Luis Felipe Ruiz, se había convertido prácticamente en mi tutor y nada se hacía sin que yo participara. Desfiles, prácticas, cursos; en fin, nunca había tiempo libre, pero tenía que irme haciendo a la idea de que muy pronto tendría que dejar todo aquello para dedicarme a mi carrera universitaria y eso hacía que me debatiera entre la tristeza y la ilusión de una nueva etapa; mis padres orgullosos de mí, no se imaginaban el vuelco drástico que daría mi vida en tan pocos días.
CAPITULO II:
AQUEL ACCIDENTE FATAL: EL SUEÑO DE NICOLAS
18 de marzo de 1.984. Qué dolor me produce recordarlo. Niños, jóvenes y algunos adultos, llegamos aquella mañana al galpón que durante años fue casi el centro de nuestra vida y sueños. Como de costumbre, nos llamaron a formación en el patio para tomar la asistencia y revisar el uniforme. La emoción era evidente como sucedía cada vez que íbamos a presentarnos en algún evento.

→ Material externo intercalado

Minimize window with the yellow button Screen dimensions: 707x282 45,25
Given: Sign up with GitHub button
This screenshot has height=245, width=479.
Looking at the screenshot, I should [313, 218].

Una vez terminada la revisión pasamos nuevamente al galpón, donde esperaban algunos representantes para embarcar a sus hijos en el autobús y luego poder marcharse a su casa, como era costumbre. De pronto llego Nicolás, uno de los niños que integraba la banda, y al cual me unía un profundo sentimiento de ternura, siempre lo vi como un ángel y hoy después de tanto tiempo creo que eso fue en la vida de quienes lo conocimos. Llegó al sitio en compañía de su mamá, quien era una de nuestras instructoras de música.
Desde que llegó se le notaba nervioso y a los pocos minutos Nicolás nos hizo saber la razón. La noche anterior había sufrido una terrible pesadilla, en ella veía un autobús repleto de gente rodando aparatosamente por un precipicio, luego escuchaba lamentos que se repetían constantemente. Todos escucharon aquél relato pero era tanto el deseo de irnos que no le dimos importancia; por el contrario, recuerdo a los superiores pidiéndole que guardara silencio y a uno que otro representante llamándole la atención porque “esas cosas no se dicen”, según ellos.